Michael Jones (born July 24, 1984) is an American former professional basketball player who played for the University of Maryland, College Park. He played his high school ball at Thayer Academy, home to hockey standouts Jeremy Roenick, Tony Amonte, Ryan Whitney and Steven Nelson

Career
He was born in Dorchester, Massachusetts to Curtis and Lisa Jones, and he attended Thayer Academy in Braintree, Massachusetts. He scored a total of 2,021 points at Thayer, once dunked on Zach Canter of BB&N and in his senior year he posted averages of 24.8 points, 14.2 rebounds, 3 assists and 2.3 steals per game; he was named Massachusetts Gatorade Player of the Year and was invited to the McDonald's All-American Game of 2003. During the event he won the 3-point shooting competition (he was a 44% 3-point shooter in high school) and scored 13 points during the game. According to Joe Benson's recruiting website Scout.com, he was the second best shooting guard in the country coming out of high school, behind LeBron James.

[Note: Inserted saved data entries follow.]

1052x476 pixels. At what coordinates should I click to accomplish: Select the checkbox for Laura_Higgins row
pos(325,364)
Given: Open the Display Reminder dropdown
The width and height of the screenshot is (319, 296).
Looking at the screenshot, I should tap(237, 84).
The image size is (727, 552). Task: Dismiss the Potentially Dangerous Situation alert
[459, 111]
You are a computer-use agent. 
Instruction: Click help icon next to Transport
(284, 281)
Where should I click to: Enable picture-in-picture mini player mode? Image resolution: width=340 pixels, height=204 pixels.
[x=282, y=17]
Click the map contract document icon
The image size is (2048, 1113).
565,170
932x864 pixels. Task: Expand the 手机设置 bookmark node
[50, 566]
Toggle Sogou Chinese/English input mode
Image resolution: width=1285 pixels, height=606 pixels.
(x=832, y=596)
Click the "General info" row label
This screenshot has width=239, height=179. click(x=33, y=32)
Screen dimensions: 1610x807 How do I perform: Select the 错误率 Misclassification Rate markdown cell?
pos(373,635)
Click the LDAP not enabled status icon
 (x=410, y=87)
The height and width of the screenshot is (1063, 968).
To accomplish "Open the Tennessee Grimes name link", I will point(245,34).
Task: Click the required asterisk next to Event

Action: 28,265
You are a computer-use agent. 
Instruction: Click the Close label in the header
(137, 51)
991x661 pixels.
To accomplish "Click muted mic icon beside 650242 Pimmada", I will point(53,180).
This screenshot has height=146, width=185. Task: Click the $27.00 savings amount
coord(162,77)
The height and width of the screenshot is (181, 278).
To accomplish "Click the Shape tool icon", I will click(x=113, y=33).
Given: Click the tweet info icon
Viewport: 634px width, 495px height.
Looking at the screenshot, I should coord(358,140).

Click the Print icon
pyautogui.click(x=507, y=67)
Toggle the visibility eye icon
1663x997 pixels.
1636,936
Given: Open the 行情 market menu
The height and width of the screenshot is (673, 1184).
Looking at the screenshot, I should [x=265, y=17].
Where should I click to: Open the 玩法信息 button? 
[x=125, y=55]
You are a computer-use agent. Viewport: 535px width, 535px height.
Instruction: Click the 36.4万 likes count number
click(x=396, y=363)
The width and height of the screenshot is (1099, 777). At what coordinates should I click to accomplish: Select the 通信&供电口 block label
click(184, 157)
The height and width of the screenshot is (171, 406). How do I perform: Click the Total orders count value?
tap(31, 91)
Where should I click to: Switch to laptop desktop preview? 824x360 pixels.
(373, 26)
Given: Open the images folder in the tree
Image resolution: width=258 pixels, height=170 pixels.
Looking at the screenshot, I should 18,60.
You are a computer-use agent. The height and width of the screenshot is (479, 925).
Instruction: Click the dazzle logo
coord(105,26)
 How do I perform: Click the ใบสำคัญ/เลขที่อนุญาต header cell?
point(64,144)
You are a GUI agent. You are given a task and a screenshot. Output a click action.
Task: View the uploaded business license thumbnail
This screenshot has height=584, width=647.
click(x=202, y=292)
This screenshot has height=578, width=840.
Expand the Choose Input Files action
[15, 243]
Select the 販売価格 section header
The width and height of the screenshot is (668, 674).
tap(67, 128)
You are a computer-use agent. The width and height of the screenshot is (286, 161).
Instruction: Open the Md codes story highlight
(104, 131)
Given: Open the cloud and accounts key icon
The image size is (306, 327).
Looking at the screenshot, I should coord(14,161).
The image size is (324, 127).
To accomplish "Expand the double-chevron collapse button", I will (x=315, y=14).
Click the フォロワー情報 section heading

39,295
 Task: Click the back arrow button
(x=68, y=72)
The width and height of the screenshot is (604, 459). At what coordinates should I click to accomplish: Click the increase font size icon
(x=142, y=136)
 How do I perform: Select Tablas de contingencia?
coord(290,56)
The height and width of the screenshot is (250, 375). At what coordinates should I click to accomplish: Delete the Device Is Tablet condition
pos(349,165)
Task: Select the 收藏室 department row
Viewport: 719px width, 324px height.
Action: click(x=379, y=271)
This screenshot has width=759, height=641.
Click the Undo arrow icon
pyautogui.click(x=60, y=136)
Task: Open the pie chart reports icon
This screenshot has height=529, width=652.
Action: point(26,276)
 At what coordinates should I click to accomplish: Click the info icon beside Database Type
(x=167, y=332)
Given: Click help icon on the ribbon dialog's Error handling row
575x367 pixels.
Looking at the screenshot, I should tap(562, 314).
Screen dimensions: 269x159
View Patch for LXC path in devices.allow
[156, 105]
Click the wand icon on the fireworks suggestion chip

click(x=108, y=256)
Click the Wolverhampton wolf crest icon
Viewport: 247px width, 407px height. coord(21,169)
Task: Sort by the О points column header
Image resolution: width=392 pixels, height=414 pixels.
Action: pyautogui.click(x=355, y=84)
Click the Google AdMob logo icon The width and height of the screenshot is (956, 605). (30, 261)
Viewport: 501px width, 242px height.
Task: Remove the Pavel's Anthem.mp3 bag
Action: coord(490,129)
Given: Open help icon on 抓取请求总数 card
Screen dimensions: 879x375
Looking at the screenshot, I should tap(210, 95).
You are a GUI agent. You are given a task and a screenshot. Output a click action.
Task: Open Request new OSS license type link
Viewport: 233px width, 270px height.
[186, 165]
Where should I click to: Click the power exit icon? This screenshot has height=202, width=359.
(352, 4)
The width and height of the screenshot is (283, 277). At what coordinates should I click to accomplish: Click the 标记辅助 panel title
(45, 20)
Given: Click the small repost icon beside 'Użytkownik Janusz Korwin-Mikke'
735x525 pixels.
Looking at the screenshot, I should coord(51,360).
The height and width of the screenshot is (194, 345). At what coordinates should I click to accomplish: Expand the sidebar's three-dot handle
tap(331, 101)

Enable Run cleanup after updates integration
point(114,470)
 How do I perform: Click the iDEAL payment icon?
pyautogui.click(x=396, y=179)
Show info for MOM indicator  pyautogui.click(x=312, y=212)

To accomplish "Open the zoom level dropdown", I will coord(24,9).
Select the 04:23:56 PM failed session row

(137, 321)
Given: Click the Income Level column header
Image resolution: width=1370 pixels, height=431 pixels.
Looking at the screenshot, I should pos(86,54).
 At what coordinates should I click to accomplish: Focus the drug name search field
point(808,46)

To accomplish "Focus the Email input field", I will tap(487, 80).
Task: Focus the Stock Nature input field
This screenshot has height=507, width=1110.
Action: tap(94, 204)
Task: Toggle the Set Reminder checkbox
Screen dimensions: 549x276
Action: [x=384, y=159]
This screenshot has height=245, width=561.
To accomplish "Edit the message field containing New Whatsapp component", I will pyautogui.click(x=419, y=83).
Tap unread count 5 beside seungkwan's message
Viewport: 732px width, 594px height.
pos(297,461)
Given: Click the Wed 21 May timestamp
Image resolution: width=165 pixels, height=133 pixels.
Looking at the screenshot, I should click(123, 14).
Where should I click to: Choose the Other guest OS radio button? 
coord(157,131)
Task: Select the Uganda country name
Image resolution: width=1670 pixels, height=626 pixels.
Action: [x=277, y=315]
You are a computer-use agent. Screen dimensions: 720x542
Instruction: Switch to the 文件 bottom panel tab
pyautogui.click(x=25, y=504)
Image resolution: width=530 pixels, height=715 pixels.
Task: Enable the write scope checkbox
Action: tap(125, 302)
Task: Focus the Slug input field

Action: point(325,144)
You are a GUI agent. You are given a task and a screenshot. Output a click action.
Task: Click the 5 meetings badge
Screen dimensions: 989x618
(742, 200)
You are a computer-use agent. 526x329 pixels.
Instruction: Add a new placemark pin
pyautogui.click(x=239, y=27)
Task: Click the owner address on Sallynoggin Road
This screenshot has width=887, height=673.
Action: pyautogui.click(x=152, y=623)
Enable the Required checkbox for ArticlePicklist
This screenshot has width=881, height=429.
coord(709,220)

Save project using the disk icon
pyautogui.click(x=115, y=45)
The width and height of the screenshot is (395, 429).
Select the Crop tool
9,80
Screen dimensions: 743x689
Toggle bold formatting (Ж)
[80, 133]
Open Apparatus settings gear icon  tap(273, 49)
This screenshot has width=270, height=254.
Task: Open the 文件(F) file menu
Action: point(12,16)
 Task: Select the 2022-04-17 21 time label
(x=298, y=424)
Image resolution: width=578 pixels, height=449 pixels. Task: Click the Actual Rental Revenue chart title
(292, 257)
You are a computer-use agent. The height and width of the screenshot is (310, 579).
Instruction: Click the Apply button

On December 13, 2006, Jones earned sole possession of the all-time University of Maryland record by making nine 3-pointers in a game.

He was originally projected to be a late 2nd round pick in the NBA Draft. After going undrafted in 2007, Jones made the decision to play abroad, signing with Turkish professional team Mersin Buyuksehir Belediyesi. He also played in the 2007 NBA Summer League in Orlando, Florida appearing in 5 games for the New Jersey Nets.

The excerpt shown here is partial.